Conformal predictive systems are introduced in the recent technical report Vovk et al. (2017). Essentially, these are conformal transducers that, for each training sequence and each test object, output p-values $p^y$ that are increasing as a function of the label $y$, assumed to be a real number. The function $y\mapsto p^y$ is then called a predictive distribution.

A wide class of conformity measures that often lead to conformal predictive systems is

  A((z_1,\ldots,z_n),(x,y)) := y - \hat y,

where $\hat y$ is the prediction for the label of $x$ based on the training sequence $z_1,\ldots,z_n$ and $(x,y)$. An even wider class is

  A((z_1,\ldots,z_n),(x,y)) := (y - \hat y)\slash{}\sigma_y,

where $\sigma_y > 0$ is an estimate of the variability or difficulty of $y$ computed from the training sequence and $(x,y)$. (The methods for computing $\hat y$ and $\sigma_y$ are supposed invariant with respect to permutations of $z_1,\ldots,z_n$.) The width $p^y(1)-p^y(0)$ of such conformal predictive distributions is typically equal to $1\slash{}(n+1)$, where $n$ is the length of the training sequence, except for at most $n$ values of $y$.

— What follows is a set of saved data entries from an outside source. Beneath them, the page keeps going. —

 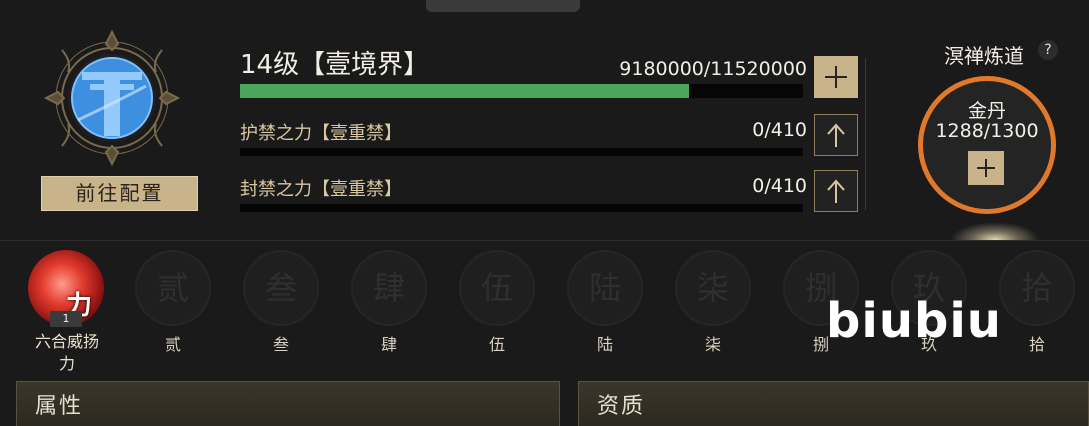 I want to click on guard-seal-value: 0/410, so click(x=780, y=130).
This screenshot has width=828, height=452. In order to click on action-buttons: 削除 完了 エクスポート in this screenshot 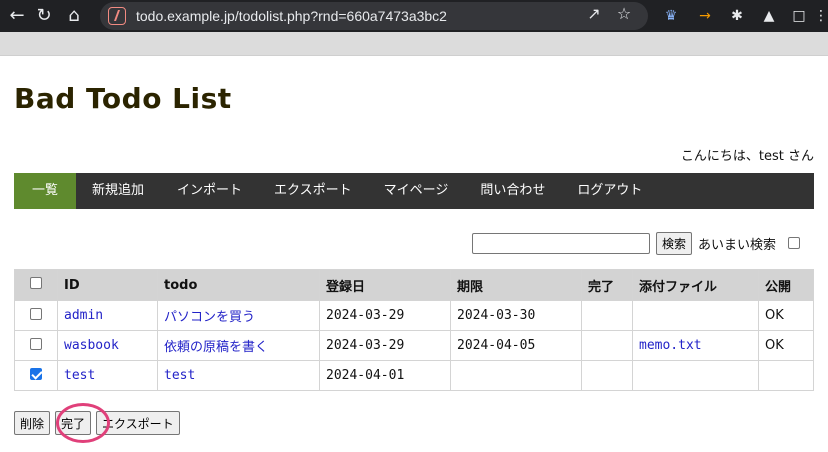, I will do `click(100, 423)`.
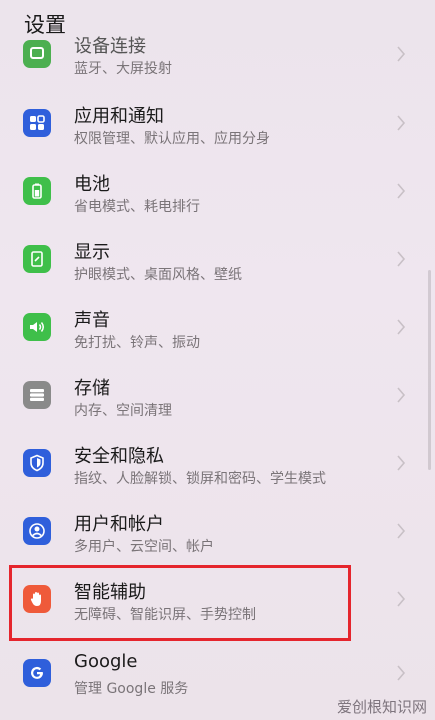 The height and width of the screenshot is (720, 435). What do you see at coordinates (144, 547) in the screenshot?
I see `settings-item-subtitle: 多用户、云空间、帐户` at bounding box center [144, 547].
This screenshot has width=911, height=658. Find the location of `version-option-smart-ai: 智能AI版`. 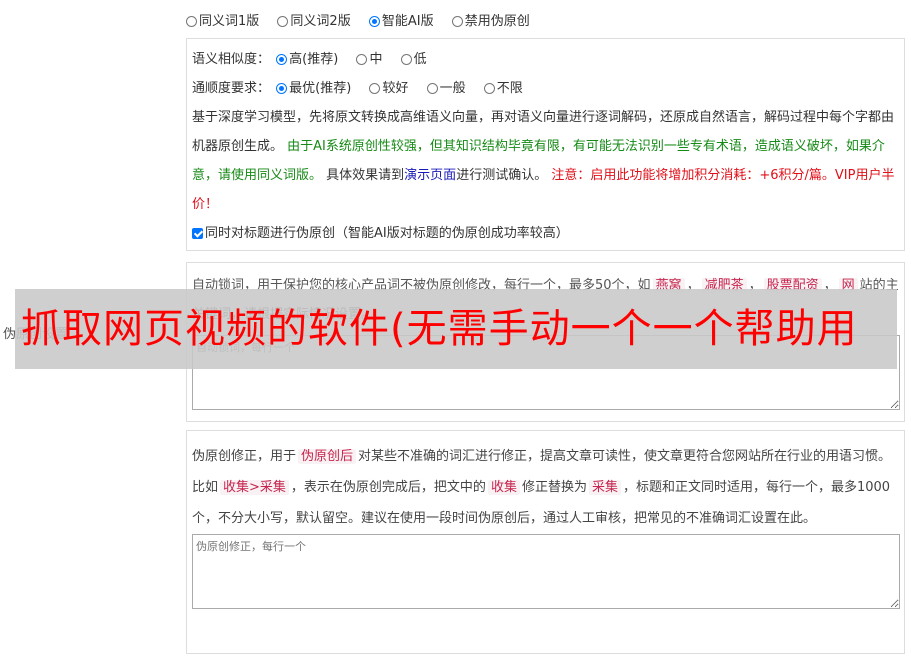

version-option-smart-ai: 智能AI版 is located at coordinates (401, 20).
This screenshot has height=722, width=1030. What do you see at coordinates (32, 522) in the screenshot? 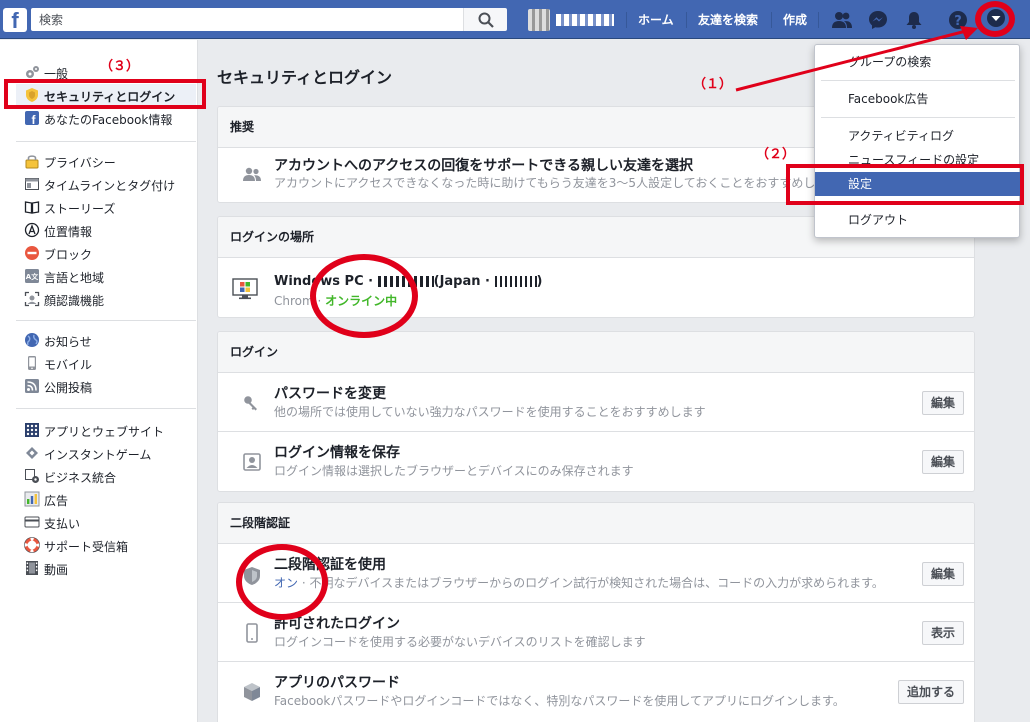
I see `card-icon` at bounding box center [32, 522].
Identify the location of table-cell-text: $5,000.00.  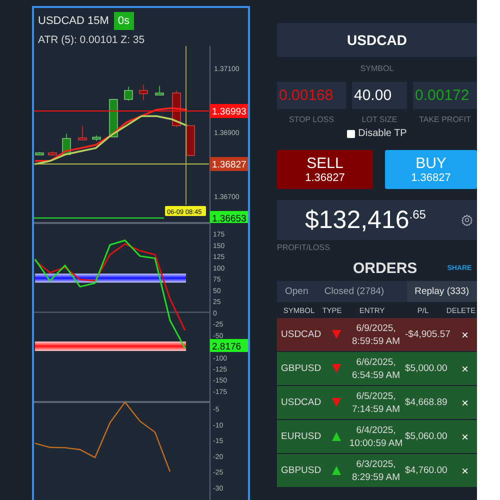
(426, 368).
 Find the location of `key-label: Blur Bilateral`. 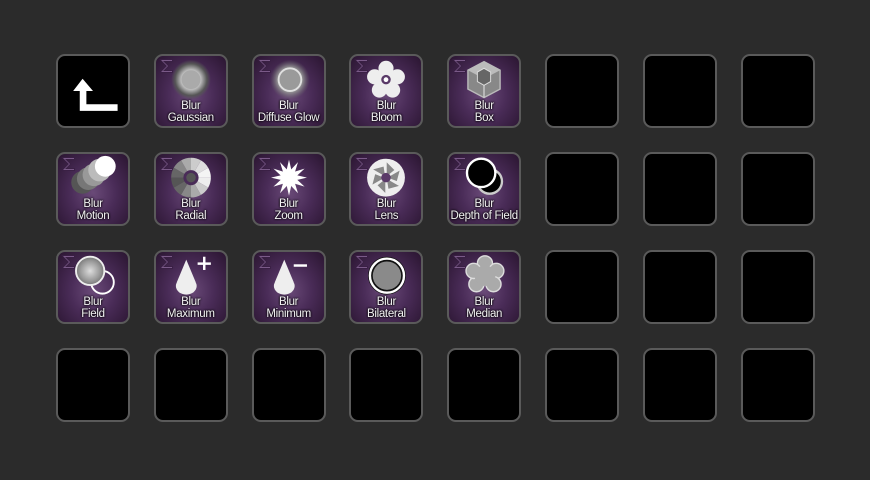

key-label: Blur Bilateral is located at coordinates (386, 308).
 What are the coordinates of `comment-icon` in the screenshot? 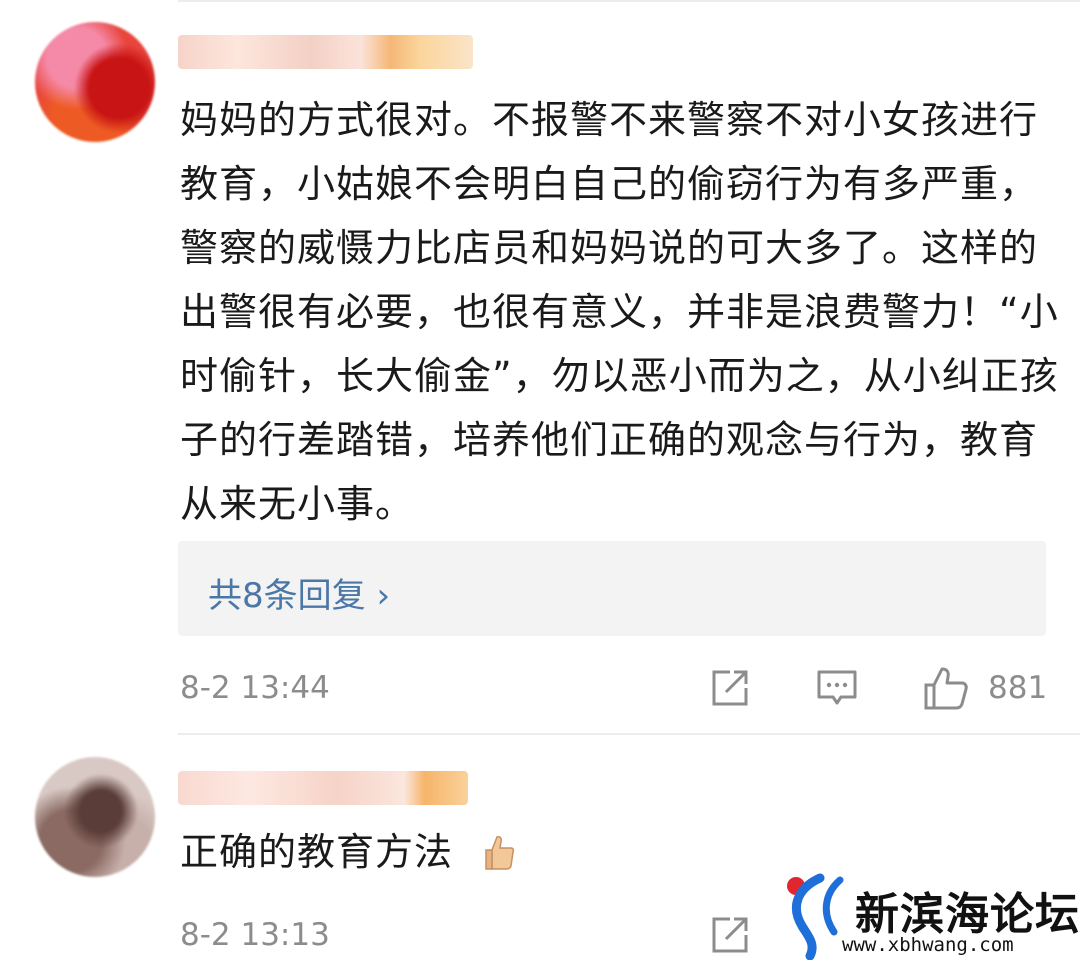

The formal definition of conformal predictive systems takes account of the fact that, in the case of smoothed conformal predictors, $p^y$ also depends on the random number $\eta\in[0,1]$, and a fuller notation is $p^y(\eta)$. It is also required that $p^y(0)\to0$ as $y\to-\infty$ and $p^y(1)\to1$ as $y\to\infty$.

Notice that in the context of conformal predictive systems the p-values acquire properties of probabilities. Besides, they have some weak properties of object conditionality: e.g., the central prediction regions $\{y\mid\epsilon\slash{}2\le p^y\le 1-\epsilon\slash{}2\}$ are not empty, except in very pathological cases.

There are universally consistent predictive distributions (Vovk, 2017).

Conformal decision making

Conformal predictive systems can be applied for the purpose of decision making. Universally consistent predictive distributions can be used for making asymptotically efficient decisions.